## [EXERCISE DESCRIPTION]
Extract the opinion piece below on whether The Vagina Monologues should be performed on campus, reproducing its full text word for word.

Should the university allow The Vagina Monologues to be performed on campus? NO

Posted on 01 March 2006 by Annie Nolan

Drunken pedophilia, adulterous rape, encouragement of masturbation and lesbian seduction are a few of the repulsively tasteless acts performed in the play, The Vagina Monologues, written by Eve Ensler. This performance has no place on the campus of a Catholic institution whose mission is to promote the teachings of Christ as passed on through tradition and scripture. The Marquette Administration should be applauded for banning this performance from campus.The university mission explains that our Catholic identity is expressed in our “sponsorship of programs and activities devoted to the cultivation of our religious character” and our “support of Catholic beliefs and values.”

As such, Marquette should encourage moral behavior in accord with Catholic teaching. More specifically, Marquette should teach the dignified sexuality of a woman partnered with her husband. As an internationally acclaimed model of Christ, this Catholic institution should not, under any circumstance, be endorsing promiscuous sexual activity, as the Monologues do.

It is only fair to note that one intention of the play is to raise awareness about sexual violence toward women. However, this goal is executed in an inappropriate and ineffective manner that is lacking a clear and defined mission. For one example among many, the act of an adult woman molesting a young girl is not a fitting way to end sexual violence toward women.

## [SUPPLIED INFORMATION]
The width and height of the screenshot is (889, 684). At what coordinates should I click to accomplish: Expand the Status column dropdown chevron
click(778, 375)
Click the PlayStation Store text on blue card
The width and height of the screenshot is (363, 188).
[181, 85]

## [SOLUTION TO THIS TASK]
Should the university allow The Vagina Monologues to be performed on campus? NO

Posted on 01 March 2006 by Annie Nolan

Drunken pedophilia, adulterous rape, encouragement of masturbation and lesbian seduction are a few of the repulsively tasteless acts performed in the play, The Vagina Monologues, written by Eve Ensler. This performance has no place on the campus of a Catholic institution whose mission is to promote the teachings of Christ as passed on through tradition and scripture. The Marquette Administration should be applauded for banning this performance from campus.The university mission explains that our Catholic identity is expressed in our “sponsorship of programs and activities devoted to the cultivation of our religious character” and our “support of Catholic beliefs and values.”

As such, Marquette should encourage moral behavior in accord with Catholic teaching. More specifically, Marquette should teach the dignified sexuality of a woman partnered with her husband. As an internationally acclaimed model of Christ, this Catholic institution should not, under any circumstance, be endorsing promiscuous sexual activity, as the Monologues do.

It is only fair to note that one intention of the play is to raise awareness about sexual violence toward women. However, this goal is executed in an inappropriate and ineffective manner that is lacking a clear and defined mission. For one example among many, the act of an adult woman molesting a young girl is not a fitting way to end sexual violence toward women.